- [Bloc de texte]
Anaxagore de Clazomènes, qui fut le maître de Périclès, tira la philosophie des fausses spéculations où l’avaient engagée les Ioniens et les Éléates, et établit le premier que le monde n’était pas le produit d’une force aveugle et brutale : « Aussi, quand un homme proclama, dit Aristote, que, comme dans les animaux, il y avait dans la nature une intelligence, cause de l’arrangement et de l’ordre universel, cet homme parut seul jouir de sa raison, vu les divagations de ses devanciers. » Anaxagore avait écrit en prose, et dans le simple dialecte ionien à la façon d’Anaximène, un περί φύσεως dont les débris considérables nous permettent de nous faire une suffisante idée et de la tournure d’esprit de l’auteur, et du caractère de sa diction. L’argumentation d’Anaxagore est serrée, et les parties en sont disposées avec art. Il procède en général par synthèse, énonçant d’abord la proposition à démontrer, et administrant la preuve ensuite. Il n’y a rien chez lui qui ressemble à des périodes. Ses phrases sont courtes, mais non pas hachées : des particules forment la liaison et des phrases entre elles et des membres de phrase entre eux.

- [Énoncé de la tâche] D'après le texte consacré à Anaxagore, dans quel dialecte ce philosophe a-t-il rédigé son ouvrage sur la nature ? Le matériel n'est d'aucune utilité pour répondre.

- [Données sources]
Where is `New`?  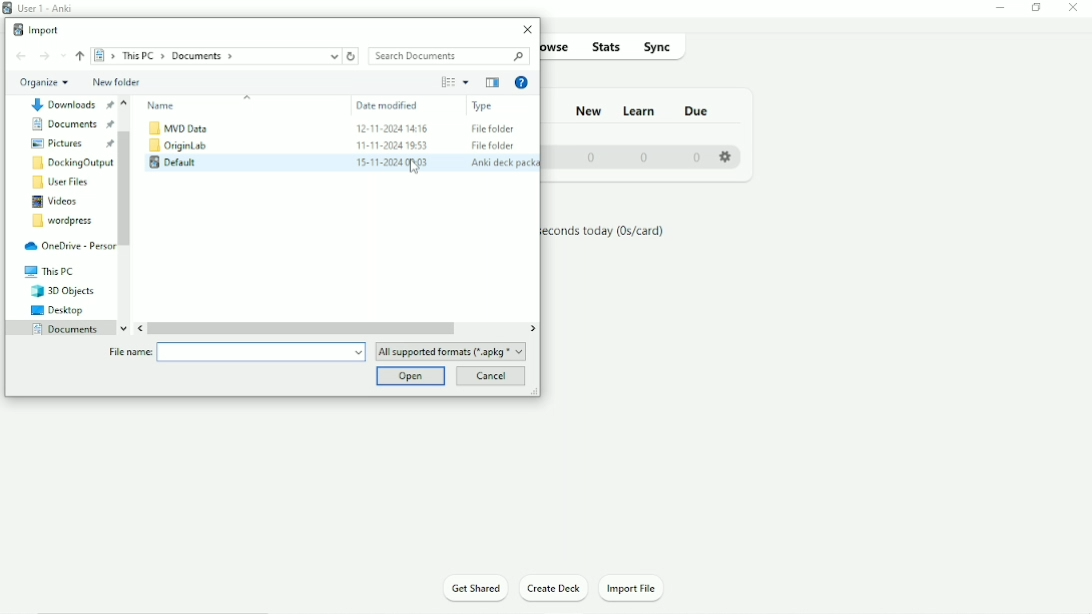
New is located at coordinates (589, 110).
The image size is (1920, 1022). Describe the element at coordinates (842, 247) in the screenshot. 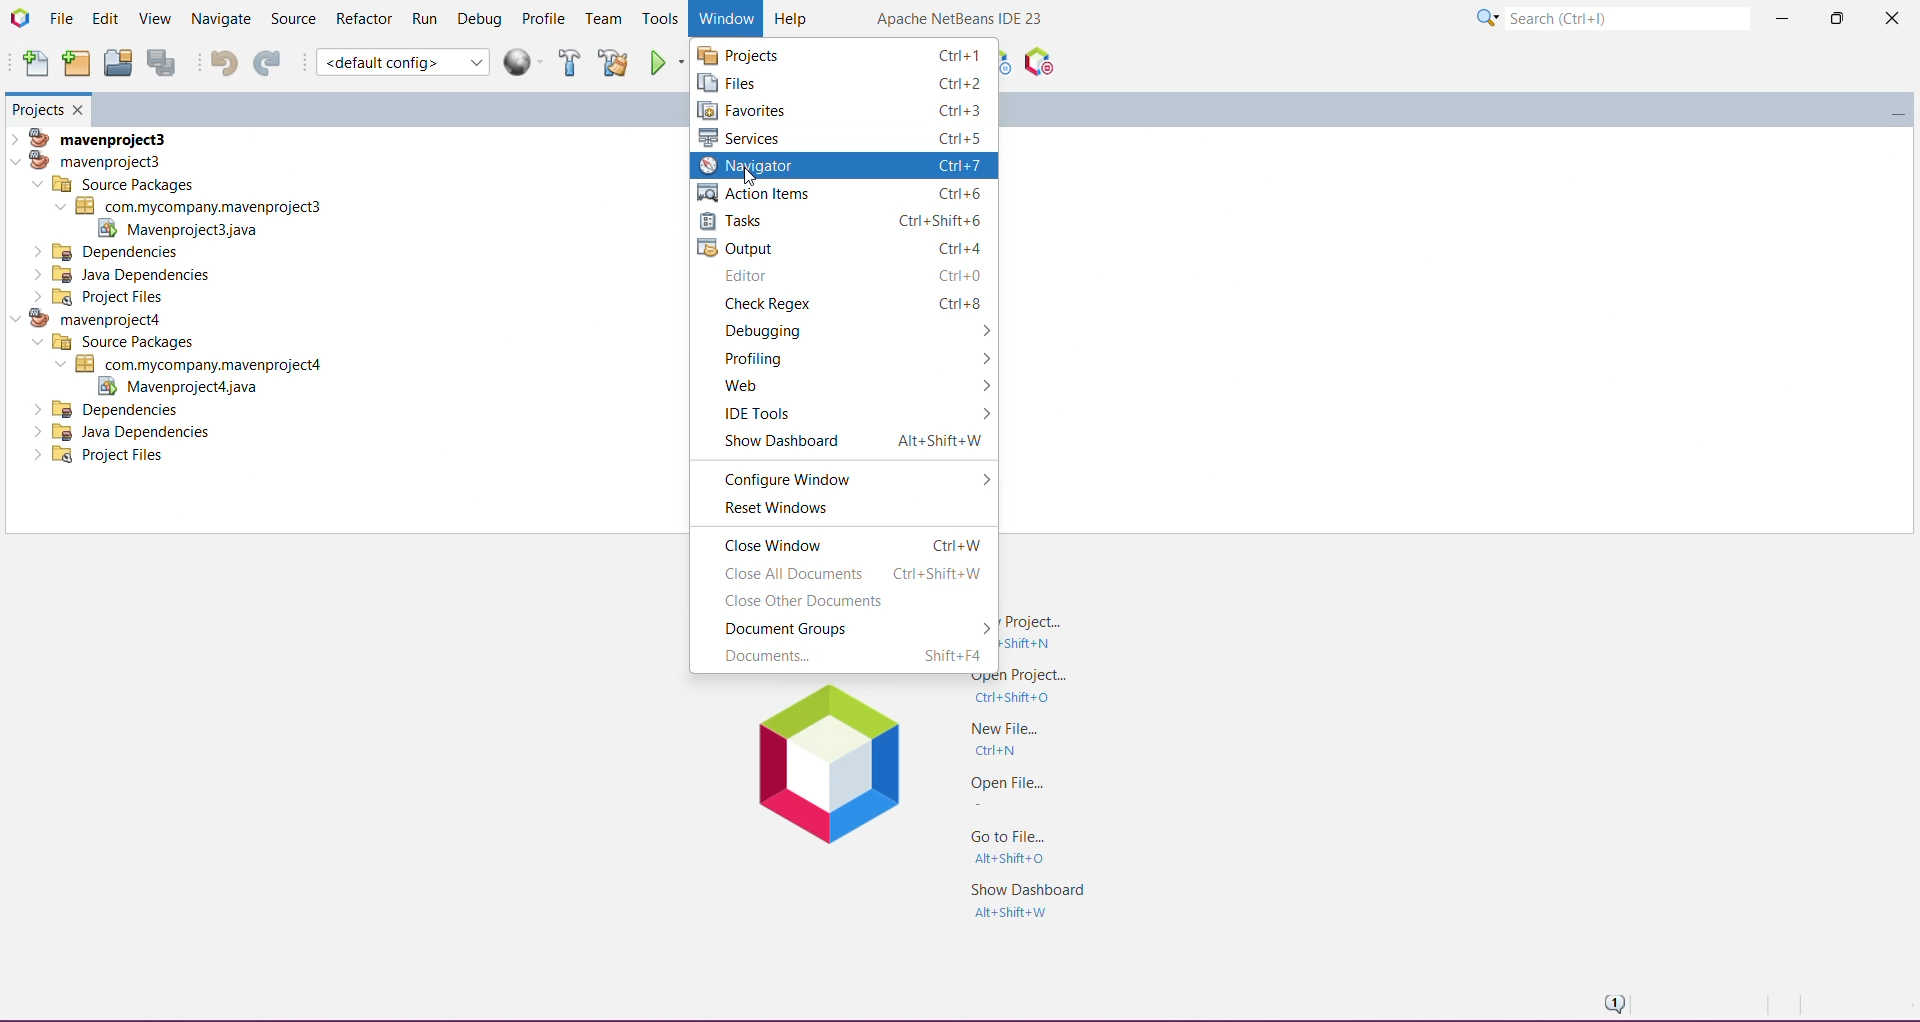

I see `Output` at that location.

- [Solution rédigée] Dans le simple dialecte ionien, à la façon d'Anaximène.